There are good signs in the economy as well: Business investment and manufacturing are performing robustly, and that should help trucking, Costello said. “The first quarter was a bit of a surprise. Does that mean we should panic? No. The economy is certainly not going to stop by the end of year.”
– Sean Kelley
Work-life issues are key for drivers, panel says
Trucking executives addressing driver turnover agreed in a panel discussion at the CCJ Spring Symposium that work-life issues are becoming more important to employees who increasingly are preferring shorter, dedicated routes to long-haul deliveries.
This year, turnover “is the highest it’s been in the nine years I’ve been there,” said Stacia DeWitt, recruiting director for Marten Transport of Mondovi, Wis. Marten is looking to add more regional terminals to keep drivers closer to home, she said. “A lot of drivers see long-haul as their start to getting into the industry.”
Paul Williams, president of Wooster Motor Ways of Wooster, Ohio, said that new drivers often are blindsided by the demands of trucking. “Their families cannot accept the lifestyle change that just happened with their spouse,” said Williams, whose company now requires candidates to read over a lengthy list of job requirements and sign off on each stipulation. “It has really helped the ‘he said, she said’ issues that come up,” Williams said.
Jeff Wilmarth, president of Silver Arrow Express of Rockford, Ill., said he has lost a few drivers to local carriers but has seen less turnover than larger companies. “Being a regional hauler, we have a lower turnover ratio, and we try to get them home more often,” Wilmarth said. “We have more drivers knocking on our door attempting to apply.”
– Dean Smallwood
CCJ Equipment Demand Index: Illinois shows its strength
Illinois looks to be the gem for the month of August in terms of spot-market equipment demand. In August 2005, Illinois and Ohio tied for the top for dry van spot-market demand. Texas and Indiana tied for third with 4 percent fewer searches.
Illinois nearly had double the number of reefer searches as the next closest state, Texas, in August 2005. There’s a three-way tie for third between California, Wisconsin and Ohio.
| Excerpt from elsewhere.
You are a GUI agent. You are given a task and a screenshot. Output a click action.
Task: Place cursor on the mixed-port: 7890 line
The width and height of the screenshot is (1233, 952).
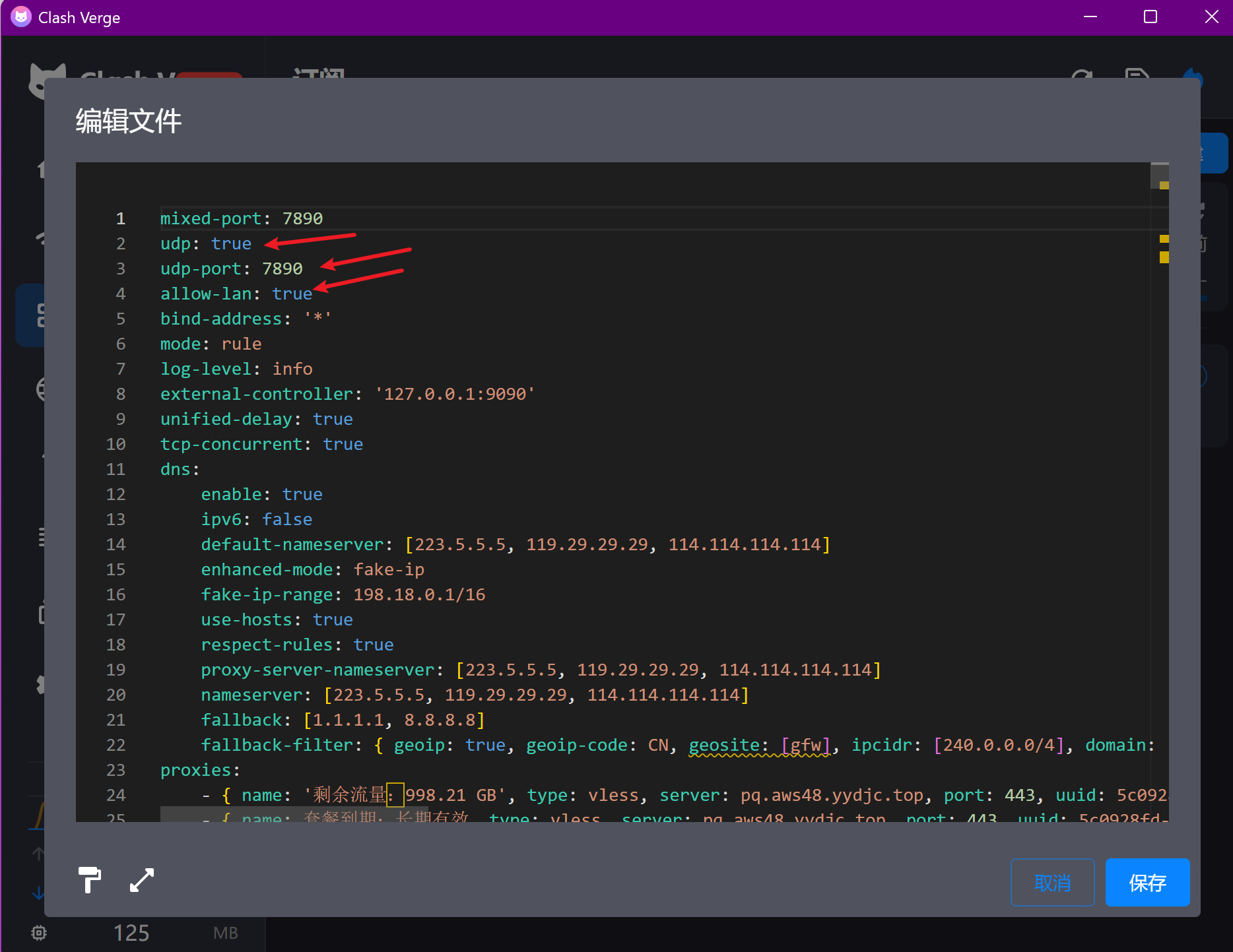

Texas remains the king of spot-market demand for flatbed equipment with a commanding 6 percent lead in terms of search activity over Illinois and Ohio.
The CCJ Equipment Demand Index, based on equipment searches performed by TransCore customers, shows the top 15 states in terms of demand for trucks in the spot market. The index is intended to help fleet operators identify the most promising opportunities for backhaul and other spot-market freight in the month after its publication.